In order to ensure the feasibility of creating a large-scale collaboration network, it would be necessary to promote the incentives for reaching out to the poor. Collecting data for someone with fewer resources may seem like charity. However, I argue that it is a win-win situation. Receivers are likely to reciprocate. If they cannot collect a large amount of data for you, perhaps they can help you in other ways. For example, they could provide advice on a project with which you got stuck and which you had abandoned years ago; they could score that data that you never got around to having a look at; or simply discuss new ideas, which could give you a fresh insight into your topic. If they collect even a small amount of data, this could improve a dataset. In the case of international collaborations, you would be able to recruit a culturally diverse sample. This would ensure that our view of psychological processes is generalisable beyond a specific population (Henrich, Heine, & Norenzayan, 2010).

There are numerous ways in which researchers can reach out to each other. Perhaps one could create an online platform for this purpose. Here, anyone can write an entry for their study, which can be at any stage: it could be just an idea, or a quasi-finished project which just needs some additional analyses or tweaks before publication.

Anyone can browse a list of proposed projects by topic, and contact the author if they find something interesting. The two researchers can then discuss further arrangements: whether together, they can execute this project, whether the input of the latter will be sufficient for co-authorship, or whether the former will be able to reciprocate by helping out with another project.

Similarly, if someone is conducting a large-scale study, and if they have time to spare in the experimental sessions, they could announce this in a complementary forum. They would provide a brief description of their participants, and offer to attach another task or two for anyone interested in studying this population.

To reach a wider audience, we could rely on social media. Perhaps a hashtag could be used on twitter. Perhaps #LOOC (“LOOking for Collaborator”)**? One could tweet: “Testing 100 children, 6-10 yo. Could include another task up to 15 minutes. #LOOC”. Or: “Need more participants for a study on statistical learning and dyslexia. #LOOC”, and attach a screen shot or link with more information.  

In summary, increasing sample sizes would break one of the three pillars of the replication crisis: large studies are more informative than underpowered studies, as they lead to less noisy and more precise effect size estimates. This can be achieved through collaboration, though only if researchers with resources are prepared to take on some amount of additional work by offering to help others out. While this may be perceived as a sacrifice, in the long run it should be beneficial for all parties. It will both become easier to diversify one’s sample, and help researchers who study small, specific populations (e.g., a rare disorder), to collaborate with others to recruit enough participants to draw meaningful conclusions. It will provide a possibility to connect with researchers from all over the world with similar interests and possibly complementary expertise. And in addition, it will lead to an average increase in sample sizes, and reported effects which can be replicated across labs.

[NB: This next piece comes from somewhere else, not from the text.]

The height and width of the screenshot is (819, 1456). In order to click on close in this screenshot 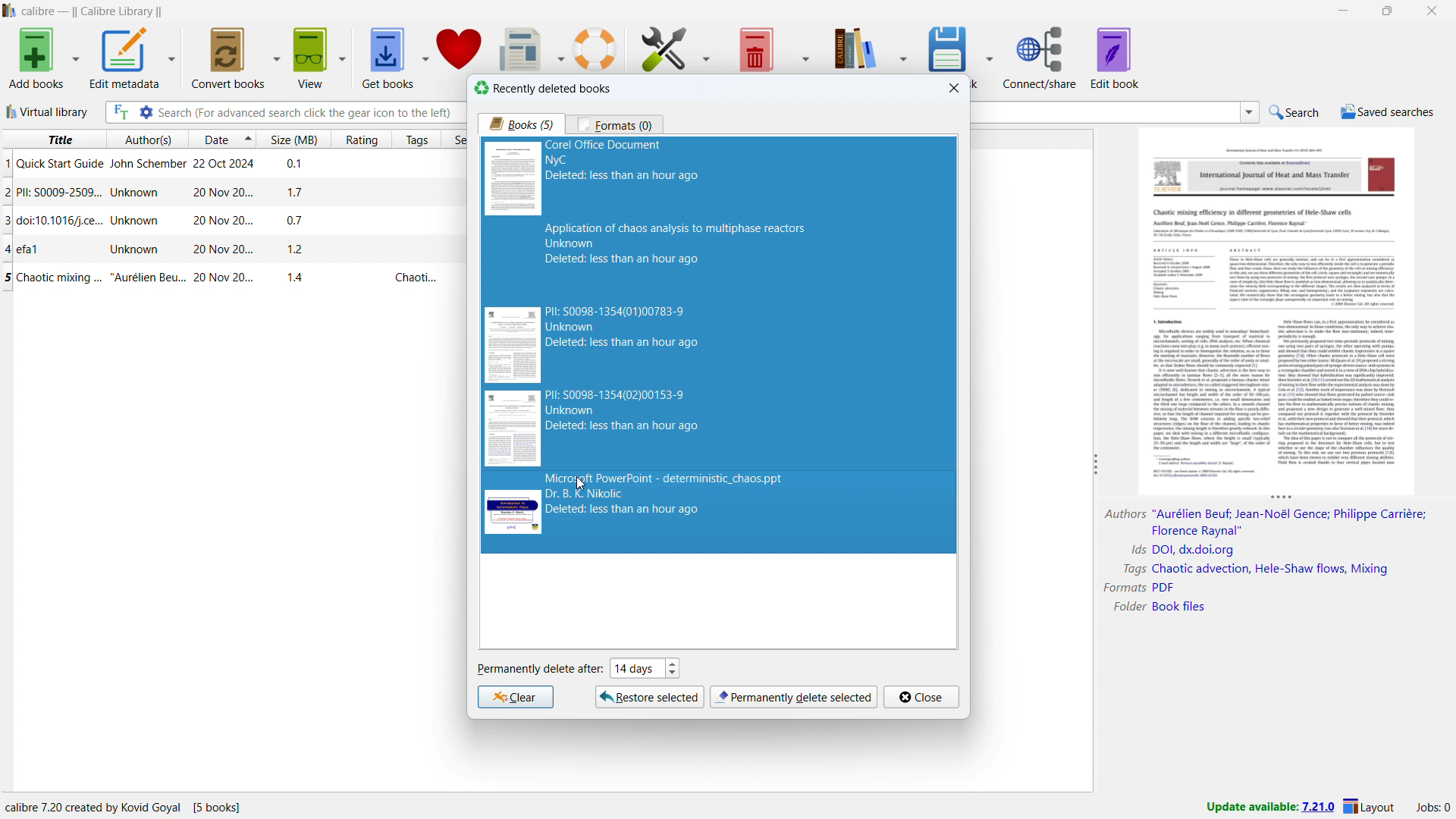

Button, K. S., Ioannidis, J. P. A., Mokrysz, C., Nosek, B. A., Flint, J., Robinson, E. S. J., & Munafo, M. R. (2013). Confidence and precision increase with high statistical power. Nature Reviews Neuroscience, 14(8). doi:10.1038/nrn3475-c4
Cohen, J. (1962). The statistical power of abnormal-social psychological research: A review. Journal of Abnormal and Social Psychology, 65(3), 145-153.
Gelman, A., & Weakliem, D. (2009). Of beauty, sex and power: Too little attention has been paid to the statistical challenges in estimating small effects. American Scientist, 97(4), 310-316.
Henrich, J., Heine, S. J., & Norenzayan, A. (2010). The weirdest people in the world? Behavioral and Brain Sciences, 33(2-3), 61-83.
Ioannidis, J. P. A. (2005). Why most published research findings are false. Plos Medicine, 2(8), 696-701. doi:10.1371/journal.pmed.0020124
John, L. K., Loewenstein, G., & Prelec, D. (2012). Measuring the prevalence of questionable research practices with incentives for truth telling. Psychological Science, 0956797611430953.
Rosenthal, R. (1979). The "File Drawer Problem" and Tolerance for Null Results. Psychological Bulletin, 86(3), 638-641.
Schmidt, F. L. (1992). What do data really mean? Research findings, meta-analysis, and cumulative knowledge in psychology. American Psychologist, 47(10), 1173.
Schmidt, F. L. (1996). Statistical significance testing and cumulative knowledge in psychology: Implications for training of researchers. Psychological Methods, 1(2), 115-129. doi:10.1037//1082-989x.1.2.115
Simmons, J. P., Nelson, L. D., & Simonsohn, U. (2011). False-positive psychology undisclosed flexibility in data collection and analysis allows presenting anything as significant. Psychological Science, 0956797611417632.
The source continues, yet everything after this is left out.